Entries taken from a collection:
◆ ◆ ◆

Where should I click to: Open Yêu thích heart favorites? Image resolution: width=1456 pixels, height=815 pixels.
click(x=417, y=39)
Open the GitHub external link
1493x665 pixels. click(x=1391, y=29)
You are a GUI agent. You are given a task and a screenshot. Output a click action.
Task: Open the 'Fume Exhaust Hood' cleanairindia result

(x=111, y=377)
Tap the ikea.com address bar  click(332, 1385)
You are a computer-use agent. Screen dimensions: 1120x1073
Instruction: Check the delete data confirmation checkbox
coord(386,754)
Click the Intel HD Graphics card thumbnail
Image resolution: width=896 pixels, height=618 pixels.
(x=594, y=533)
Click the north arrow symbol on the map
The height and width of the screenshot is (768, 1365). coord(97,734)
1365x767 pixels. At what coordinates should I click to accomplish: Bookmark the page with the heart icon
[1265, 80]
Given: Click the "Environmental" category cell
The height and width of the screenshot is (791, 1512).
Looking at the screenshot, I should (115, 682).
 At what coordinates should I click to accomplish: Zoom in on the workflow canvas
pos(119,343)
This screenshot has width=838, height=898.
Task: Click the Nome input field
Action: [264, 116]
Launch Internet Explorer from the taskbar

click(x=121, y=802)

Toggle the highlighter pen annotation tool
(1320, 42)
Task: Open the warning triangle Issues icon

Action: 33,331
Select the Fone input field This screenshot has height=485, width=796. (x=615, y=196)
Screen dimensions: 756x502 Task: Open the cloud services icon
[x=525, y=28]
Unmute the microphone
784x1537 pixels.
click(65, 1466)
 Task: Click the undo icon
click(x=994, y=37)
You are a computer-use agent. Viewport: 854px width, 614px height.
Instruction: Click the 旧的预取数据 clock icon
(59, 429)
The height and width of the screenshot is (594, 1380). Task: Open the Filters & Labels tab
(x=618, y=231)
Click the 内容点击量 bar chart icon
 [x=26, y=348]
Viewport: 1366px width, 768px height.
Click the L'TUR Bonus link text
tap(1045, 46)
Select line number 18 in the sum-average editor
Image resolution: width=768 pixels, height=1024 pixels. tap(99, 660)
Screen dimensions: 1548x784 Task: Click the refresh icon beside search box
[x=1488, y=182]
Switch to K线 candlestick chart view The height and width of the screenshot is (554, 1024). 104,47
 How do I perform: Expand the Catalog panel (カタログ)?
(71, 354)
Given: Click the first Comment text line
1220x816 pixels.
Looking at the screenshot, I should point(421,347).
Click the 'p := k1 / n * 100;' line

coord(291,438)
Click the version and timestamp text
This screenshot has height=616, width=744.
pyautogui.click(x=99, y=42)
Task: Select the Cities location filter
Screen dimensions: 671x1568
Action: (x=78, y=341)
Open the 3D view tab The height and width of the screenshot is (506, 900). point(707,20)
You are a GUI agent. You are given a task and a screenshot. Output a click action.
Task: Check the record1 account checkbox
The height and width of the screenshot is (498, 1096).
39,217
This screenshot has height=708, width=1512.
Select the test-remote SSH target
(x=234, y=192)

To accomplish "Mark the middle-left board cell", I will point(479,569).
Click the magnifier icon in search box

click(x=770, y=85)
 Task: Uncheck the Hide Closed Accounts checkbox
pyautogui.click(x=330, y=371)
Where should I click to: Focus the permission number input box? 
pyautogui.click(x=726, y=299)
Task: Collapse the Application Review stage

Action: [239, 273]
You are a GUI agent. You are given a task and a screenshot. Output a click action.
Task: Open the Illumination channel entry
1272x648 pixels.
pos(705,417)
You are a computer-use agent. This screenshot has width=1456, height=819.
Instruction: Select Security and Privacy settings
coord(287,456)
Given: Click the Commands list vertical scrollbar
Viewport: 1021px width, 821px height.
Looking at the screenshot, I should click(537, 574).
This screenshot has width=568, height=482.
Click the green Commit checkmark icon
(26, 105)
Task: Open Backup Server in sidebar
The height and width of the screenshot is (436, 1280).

◆ ◆ ◆

Restate the records exactly. Leave nothing out.

• [Response to this task]
Where should I click to: Open Yêu thích heart favorites? Image resolution: width=1456 pixels, height=815 pixels.
click(x=417, y=39)
Open the GitHub external link
1493x665 pixels. click(x=1391, y=29)
You are a GUI agent. You are given a task and a screenshot. Output a click action.
Task: Open the 'Fume Exhaust Hood' cleanairindia result

(x=111, y=377)
Tap the ikea.com address bar  click(332, 1385)
You are a computer-use agent. Screen dimensions: 1120x1073
Instruction: Check the delete data confirmation checkbox
coord(386,754)
Click the Intel HD Graphics card thumbnail
Image resolution: width=896 pixels, height=618 pixels.
(x=594, y=533)
Click the north arrow symbol on the map
The height and width of the screenshot is (768, 1365). coord(97,734)
1365x767 pixels. At what coordinates should I click to accomplish: Bookmark the page with the heart icon
[1265, 80]
Given: Click the "Environmental" category cell
The height and width of the screenshot is (791, 1512).
Looking at the screenshot, I should (115, 682).
 At what coordinates should I click to accomplish: Zoom in on the workflow canvas
pos(119,343)
This screenshot has width=838, height=898.
Task: Click the Nome input field
Action: [264, 116]
Launch Internet Explorer from the taskbar

click(x=121, y=802)

Toggle the highlighter pen annotation tool
(1320, 42)
Task: Open the warning triangle Issues icon

Action: 33,331
Select the Fone input field This screenshot has height=485, width=796. (x=615, y=196)
Screen dimensions: 756x502 Task: Open the cloud services icon
[x=525, y=28]
Unmute the microphone
784x1537 pixels.
click(65, 1466)
 Task: Click the undo icon
click(x=994, y=37)
You are a computer-use agent. Viewport: 854px width, 614px height.
Instruction: Click the 旧的预取数据 clock icon
(59, 429)
The height and width of the screenshot is (594, 1380). Task: Open the Filters & Labels tab
(x=618, y=231)
Click the 内容点击量 bar chart icon
 [x=26, y=348]
Viewport: 1366px width, 768px height.
Click the L'TUR Bonus link text
tap(1045, 46)
Select line number 18 in the sum-average editor
Image resolution: width=768 pixels, height=1024 pixels. tap(99, 660)
Screen dimensions: 1548x784 Task: Click the refresh icon beside search box
[x=1488, y=182]
Switch to K线 candlestick chart view The height and width of the screenshot is (554, 1024). 104,47
 How do I perform: Expand the Catalog panel (カタログ)?
(71, 354)
Given: Click the first Comment text line
1220x816 pixels.
Looking at the screenshot, I should point(421,347).
Click the 'p := k1 / n * 100;' line

coord(291,438)
Click the version and timestamp text
This screenshot has height=616, width=744.
pyautogui.click(x=99, y=42)
Task: Select the Cities location filter
Screen dimensions: 671x1568
Action: (x=78, y=341)
Open the 3D view tab The height and width of the screenshot is (506, 900). point(707,20)
You are a GUI agent. You are given a task and a screenshot. Output a click action.
Task: Check the record1 account checkbox
The height and width of the screenshot is (498, 1096).
39,217
This screenshot has height=708, width=1512.
Select the test-remote SSH target
(x=234, y=192)

To accomplish "Mark the middle-left board cell", I will point(479,569).
Click the magnifier icon in search box

click(x=770, y=85)
 Task: Uncheck the Hide Closed Accounts checkbox
pyautogui.click(x=330, y=371)
Where should I click to: Focus the permission number input box? 
pyautogui.click(x=726, y=299)
Task: Collapse the Application Review stage

Action: [239, 273]
You are a GUI agent. You are given a task and a screenshot. Output a click action.
Task: Open the Illumination channel entry
1272x648 pixels.
pos(705,417)
You are a computer-use agent. This screenshot has width=1456, height=819.
Instruction: Select Security and Privacy settings
coord(287,456)
Given: Click the Commands list vertical scrollbar
Viewport: 1021px width, 821px height.
Looking at the screenshot, I should click(537, 574).
This screenshot has width=568, height=482.
Click the green Commit checkmark icon
(26, 105)
Task: Open Backup Server in sidebar
The height and width of the screenshot is (436, 1280).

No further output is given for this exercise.